One of the highlights of the Android N release announcement yesterday, ok, aside from multi-window apps, was the Bundled Notifications and Direct Replies. As part of our look into Android N, here’s how they look and work.
As a spoiler, they work great and they’re quite functional. To go over the specifics, as a reminder, the announcement describes Bundled Notifications and Direct Replies as :
Bundled notifications – With N, you can use the Notification.Builder.setGroup() method to group notifications from the same app together – for example individual messages from a messaging app. Grouped notifications can be expanded into individual notifications by using a two-finger gesture or tapping the new expansion button.
Google has provided a lot of information included in the developer preview notes on developer.android.com so we can hope to see some implementations of this down the track.
Google has been playing with Direct Replies in their own apps, specifically the Android Text Messaging app Messages since they added the feature to Messages in April last year. With Android N, the ability to directly reply to a notification goes to system rather than app level.
How does it look?

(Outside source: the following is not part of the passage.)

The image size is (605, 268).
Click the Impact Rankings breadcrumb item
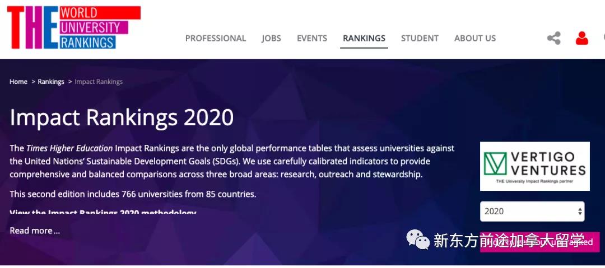[99, 82]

Well, Google actually released an update to Hangouts overnight – specifically to version 8.0 which supports both Direct Replies and Bundled Notifications. The actual notifcations for Direct Reply looks like this:
Getting an app to include Direct Replies isn’t automatic, developers will have to add code for the app to create a notification that supports direct reply, as well as act on it. There’s now an API called Remote.Input for this which developers can now call to add this functionality into their apps – now it’s the usual matter of waiting to see if it’s adopted.
Bundled Notifications are great. In Android N if you get a bunch of notifications from a single app, the notifications now show as a single notification which can be expanded if you want to deep dive into what each one is. Once you expand the notification with the familiar swipe, you can then choose to do something with it – archive it or if the developer has implemented it use the Direct Replies option.
Here’s how it looks in practice:
Both of these new features are pretty great but do depend on developer support being added. Google has only added support to Hangouts at this stage so we can’t wait for more Direct Reply options in Inbox or Gmail going forward.